[SciPy-User] Kuiper test (was Re: scipy.stats.fit inquiry)

Anne Archibald peridot.faceted@gmail....
Wed Oct 21 17:15:21 CDT 2009


2009/10/21  <josef.pktd@gmail.com>:
> When the parameters of the t distribution
> are estimated, then the test has no power.
> I don't know if adjusting the critical values
> would help at least for comparing similar
> distributions like norm and t.
> (same problem with kstest)

Yes, this test has its limitations. It's also not as sensitive as one
might wish for distinguishing multimodal distributions from a
constant.

> To save on the lambda function, the cdf could take args given as
> an argument to kuiper. Maybe the specification of the cdf argument
> could be taken from kstest, but not (the generality of) the rvs argument
> in kstest.

I loathe interfaces that pass args; I find they make the interface
more confusing while adding no functionality. But I realize that
they're standard and not going away (what about the currying
functionality in new pythons?), so I'll add it.

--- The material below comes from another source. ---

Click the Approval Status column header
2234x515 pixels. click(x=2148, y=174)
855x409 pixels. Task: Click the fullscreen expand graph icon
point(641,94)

> Your cdf_from_intervals looks nice for a univariate stepfunction distribution,
> There are several pieces for this on the mailing list, but I never got around
> to collecting them.

This was just a quick hack because I needed it; I'm not sure it's
worth including in scipy.stats, since an appropriately general version
might be just as difficult to call as to reimplement.

> Your interval functions, I haven't quite figured out. Is fold_intervals
> supposed to convert a set of overlapping intervals to a non-overlapping
> partitioning with associated weights? For example for merging
> 2 histograms with non-identical bounds?

That among other things. The context was that I had observations of an
X-ray binary, consisting of several different segments with several
different instruments. So I'd have one observation covering orbital
phases 0.8 to 1.3 (i.e. 0.5 turns) with effective area 10 cm^2 (say),
and another covering phases 0.2 to 2.1 (i.e. 1.9 turns) with effective
area 12 cm^2 (say). So a constant flux from the source would produce a
non-constant distribution of photons modulo 1; fold_intervals is
designed to convert those two weighted spans to a collection of
non-overlapping weighted intervals covering [0,1), for use in a CDF
for the Kuiper test.  The histogram stuff is there to allow plotting
the results in a familiar form.

> I  haven't figured out the shift invariance.

The idea is just that if you have, say, a collection X of samples from
[0,1) that you are testing for uniformity, the Kuiper test returns the
same result for X and for (X+0.3)%1. Since for pulsars there is often
no natural start time, this is a sensible thing to ask from any test
for uniformity.

>> I also have some code for the H test (essentially looking at the
>> Fourier coefficients to find how many harmonics are worth including
>> and what the significance is; de Jager et al. 1989 "A poweful test for
>> weak periodic signals with unknown light curve shape in sparse data").
>> But circular statistics seem to be a bit obscure, so I'm not sure how
>> much effort should go into putting this in scipy.
>
> For sure they are obscure to me, but there are a few circular descriptive
> statistics in stats.morestats, and I saw a matlab toolbox on the
> file exchange. I figured out by now that there are some pretty different
> statistics used in various fields.
> I guess, it's all up to you.

To be honest, these are a little obscure even among pulsar
astronomers; here as elsewhere histograms seem to dominate.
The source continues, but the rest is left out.